Could you give the data that follows again exactly, without its pictures?

- [Supplied records]:
=== Begin Enclosure ===

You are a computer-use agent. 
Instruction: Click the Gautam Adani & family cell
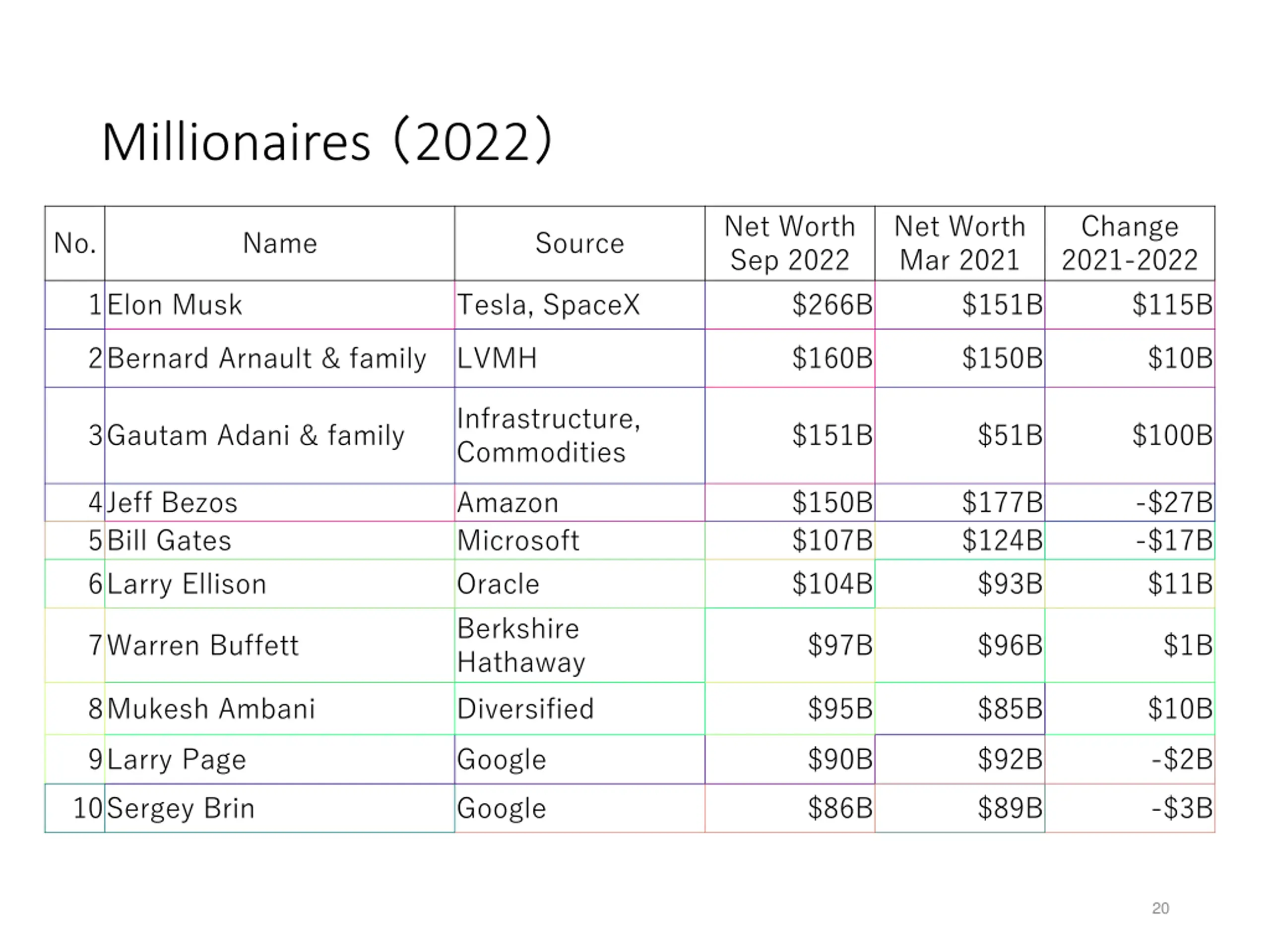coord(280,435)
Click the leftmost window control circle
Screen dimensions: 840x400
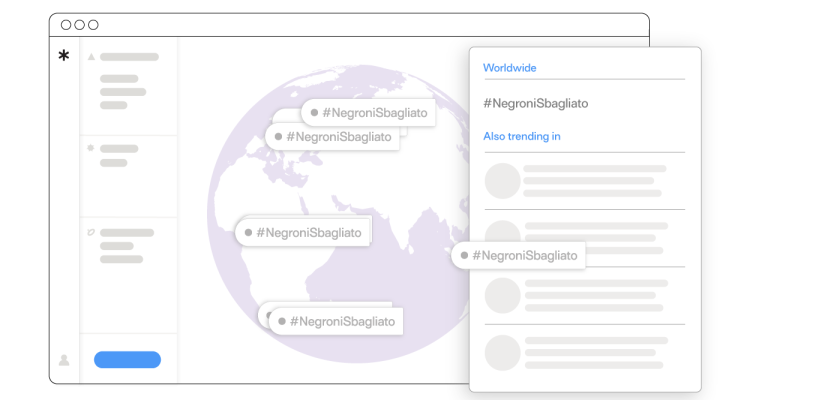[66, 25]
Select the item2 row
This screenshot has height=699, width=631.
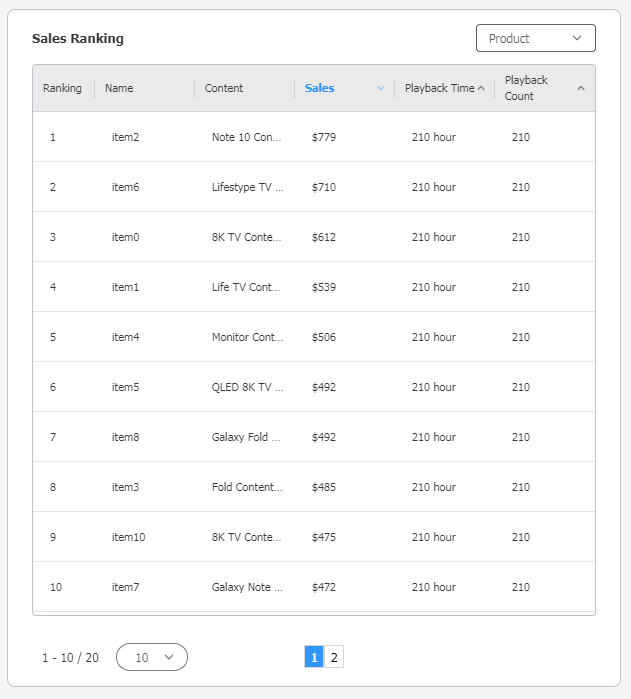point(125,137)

=== End Enclosure ===

- [Solved problem]:
You are a computer-use agent. 
Instruction: Click the Gautam Adani & family cell
coord(280,435)
Click the leftmost window control circle
Screen dimensions: 840x400
[66, 25]
Select the item2 row
This screenshot has height=699, width=631.
point(125,137)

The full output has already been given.